Lejos de ser un mero cántico pasivo, esta obra impulsa la participación activa de todos los presentes. Viejos y jóvenes comparten espacio y voz, haciendo que el espíritu comunitario de la ciudad se fortalezca a través de una transmisión oral ininterrumpida.

La sacralización popular de la figura del pastor

La lírica del villancico dedica un lugar de honor a los pastores, retratándolos no solo como trabajadores humildes, sino como figuras bendecidas por la divinidad. La poesía popular jerezana eleva el rol de estos campesinos dentro de la escena del Nacimiento.

«Los pastores no son hombres que son ángeles del cielo, y en el parto de María ellos fueron los primeros.»

La letra enfatiza la constancia y el esfuerzo del caminante que acude al pesebre. El trayecto reiterado del pastor, que ya no siente la fatiga del sendero porque lo recorre cada año por fe, simboliza la lealtad de todo un pueblo hacia sus propias costumbres.

La picaresca andaluza irrumpe en el portal de Belén

El rasgo distintivo de la tradición oral en Jerez radica en su capacidad para combinar la devoción religiosa con un sentido del humor fresco y cercano. El villancico no duda en introducir viñetas cómicas que humanizan a los personajes sagrados y sacan una sonrisa al auditorio.

«En el portal de Belén han entrado los ratones y al pobre de San José le han roído los calzones.»

Esta estrofa, transmitida de padres a hijos, demuestra cómo la idiosincrasia andaluza aporta desenfado a las historias bíblicas.
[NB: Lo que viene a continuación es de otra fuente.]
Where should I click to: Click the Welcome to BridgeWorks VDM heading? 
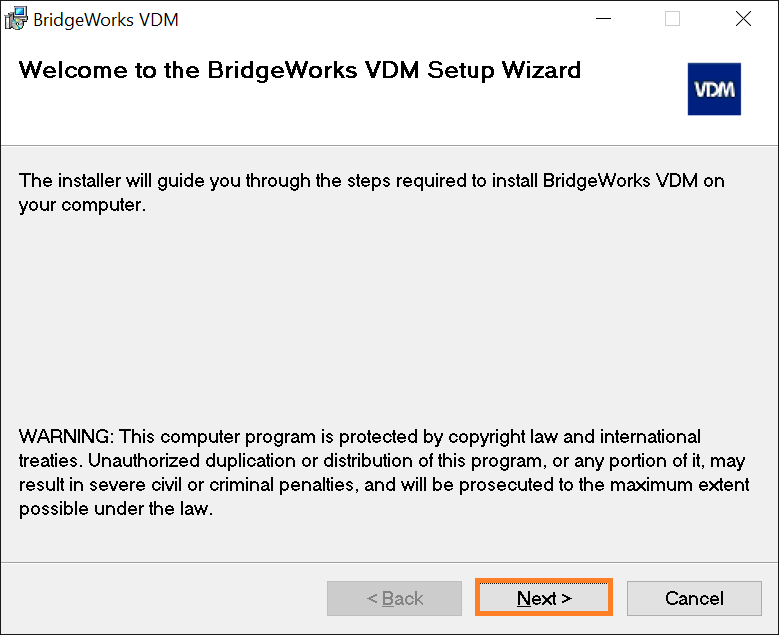point(300,70)
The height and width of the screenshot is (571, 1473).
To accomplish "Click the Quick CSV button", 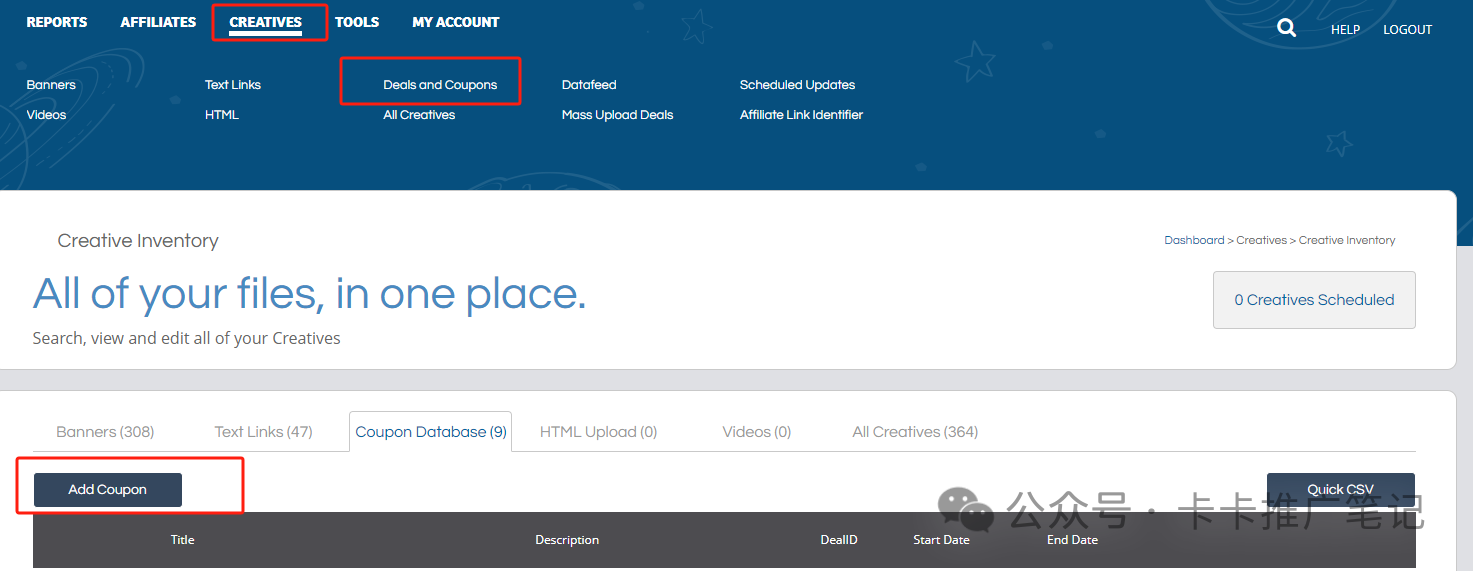I will pos(1340,490).
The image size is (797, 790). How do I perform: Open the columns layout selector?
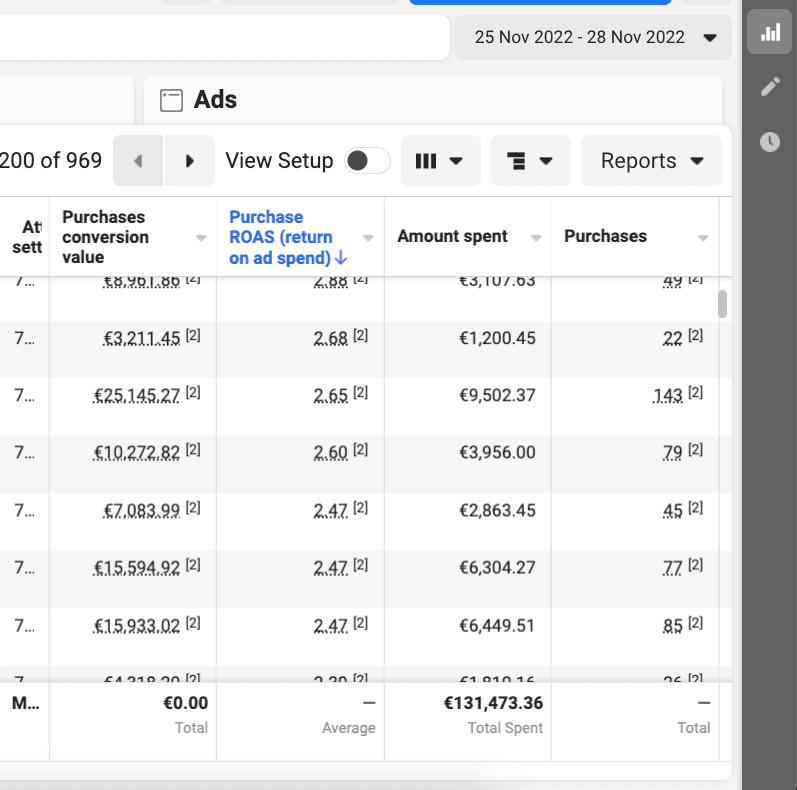440,161
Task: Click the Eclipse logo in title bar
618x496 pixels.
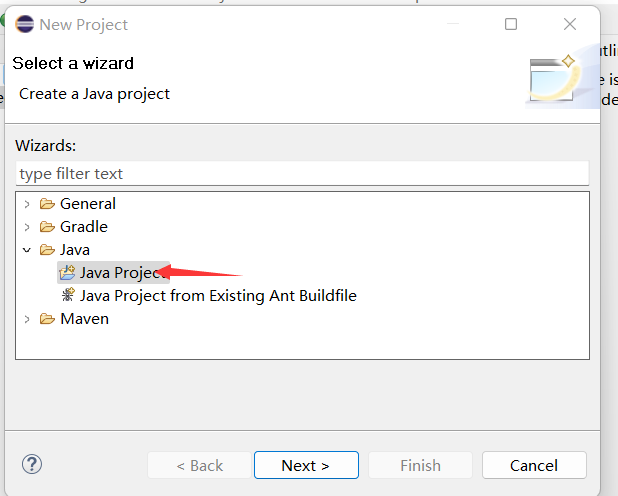Action: [x=23, y=24]
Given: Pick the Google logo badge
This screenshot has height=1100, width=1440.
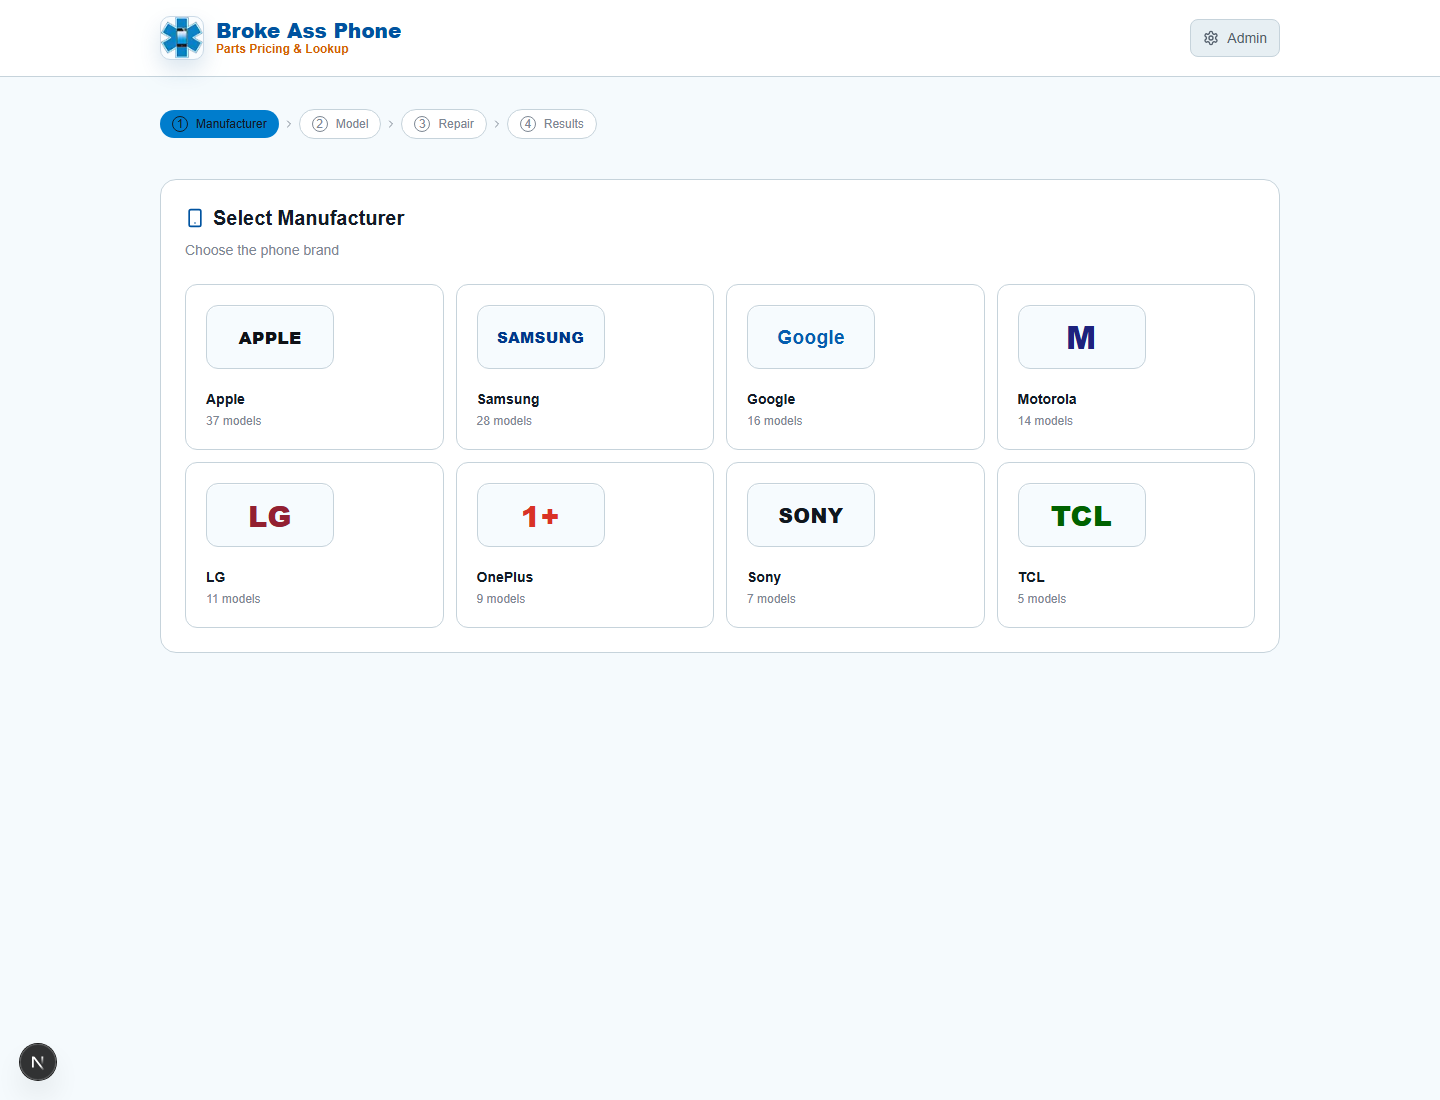Looking at the screenshot, I should [x=811, y=337].
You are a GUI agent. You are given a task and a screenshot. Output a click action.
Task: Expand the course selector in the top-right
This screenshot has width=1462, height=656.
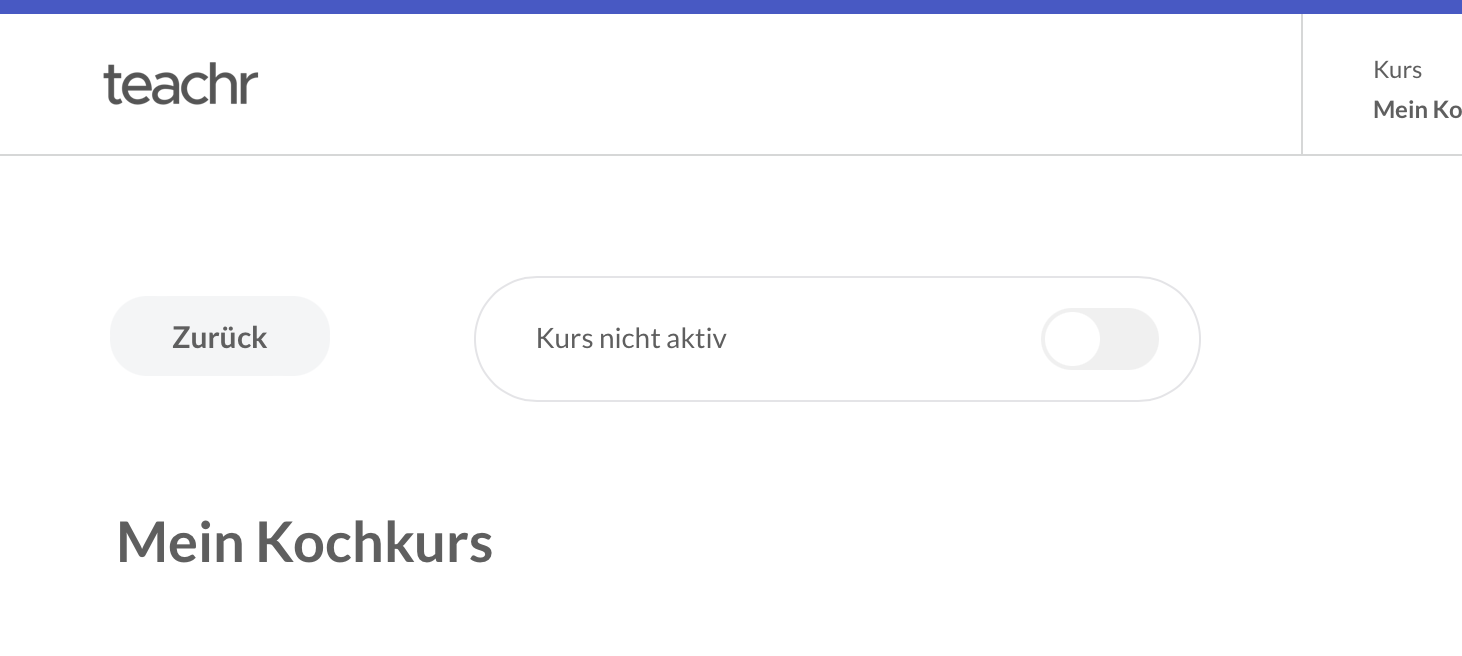tap(1416, 89)
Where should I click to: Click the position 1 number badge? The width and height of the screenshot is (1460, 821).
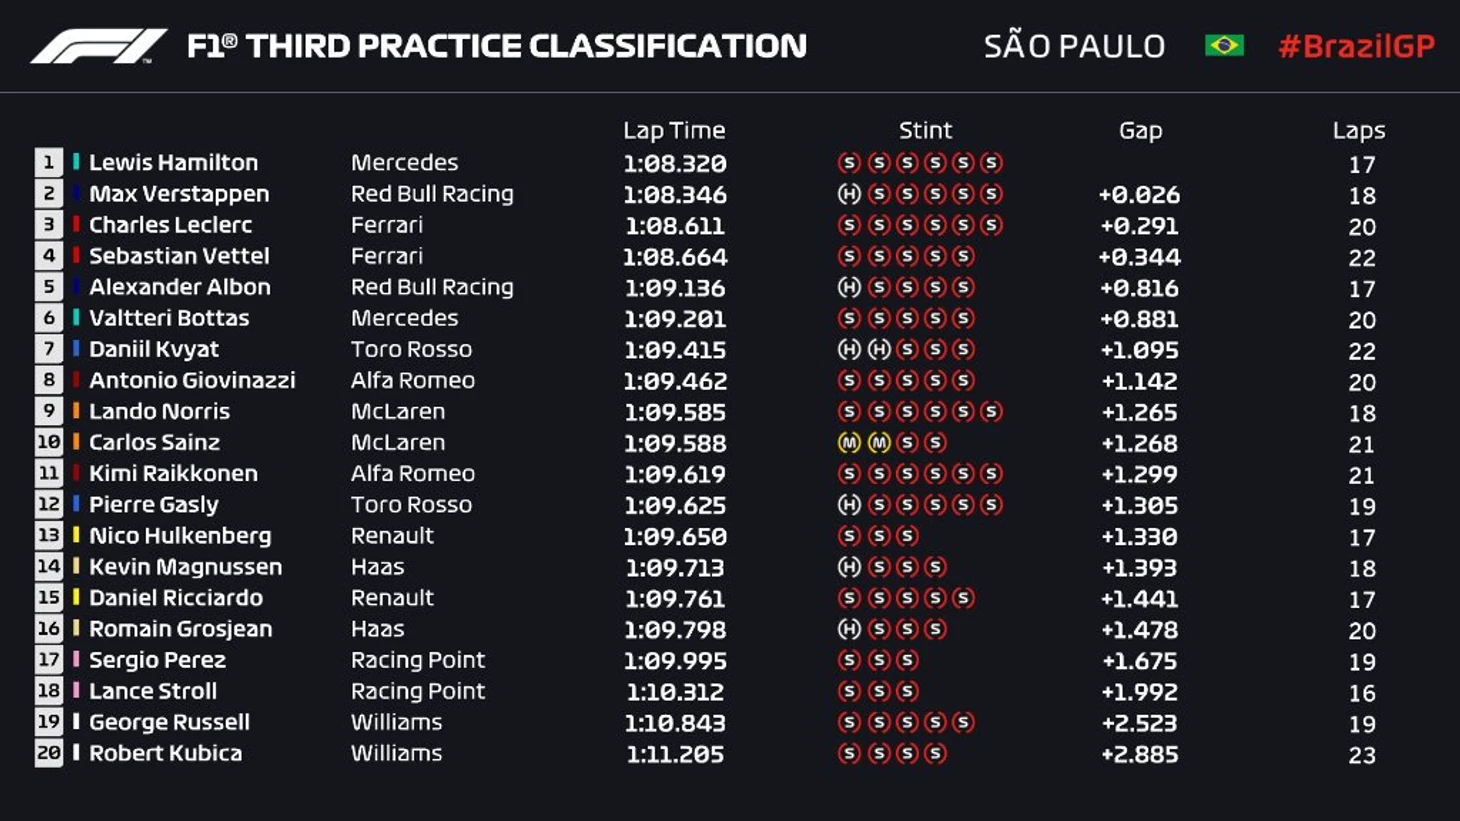click(48, 162)
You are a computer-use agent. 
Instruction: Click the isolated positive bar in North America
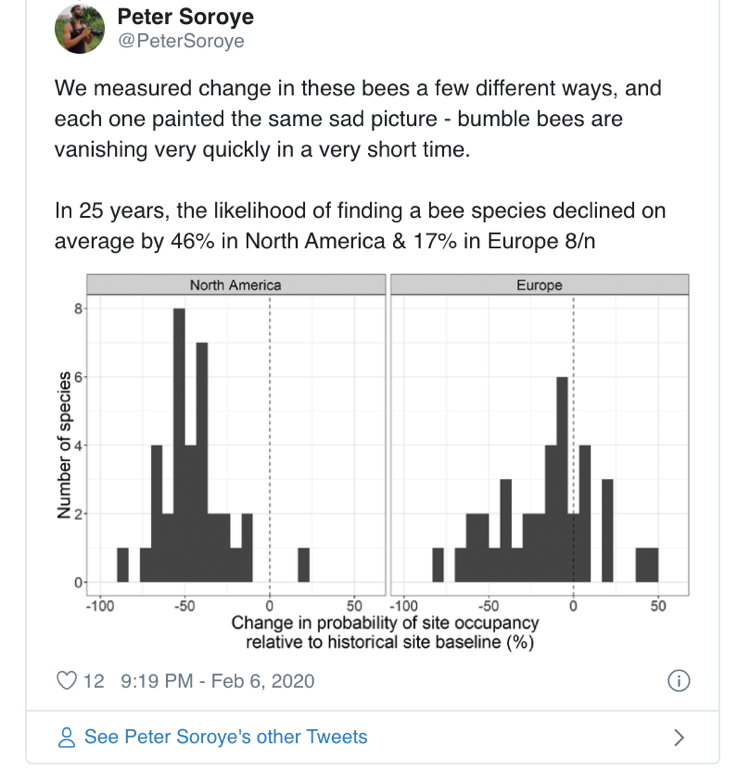[304, 564]
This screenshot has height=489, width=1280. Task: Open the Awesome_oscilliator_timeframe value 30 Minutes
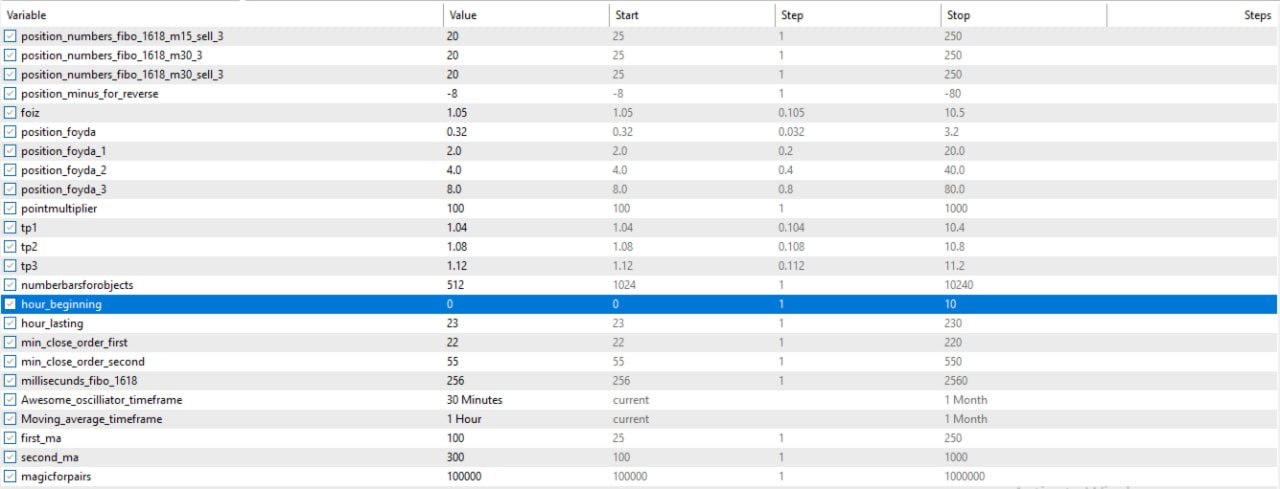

La convivencia entre la solemnidad de la cuna divina y la travesura de los roedores otorga a la copla una cercanía entrañable.

El cuadro lírico del pesebre: Sol, luna y esperanza

Más allá del tono festivo y burlesco, la canción reserva versos para la contemplación poética del misterio de la Natividad. La iconografía del portal se dibuja con elementos de la naturaleza que dotan a la escena de una luz especial.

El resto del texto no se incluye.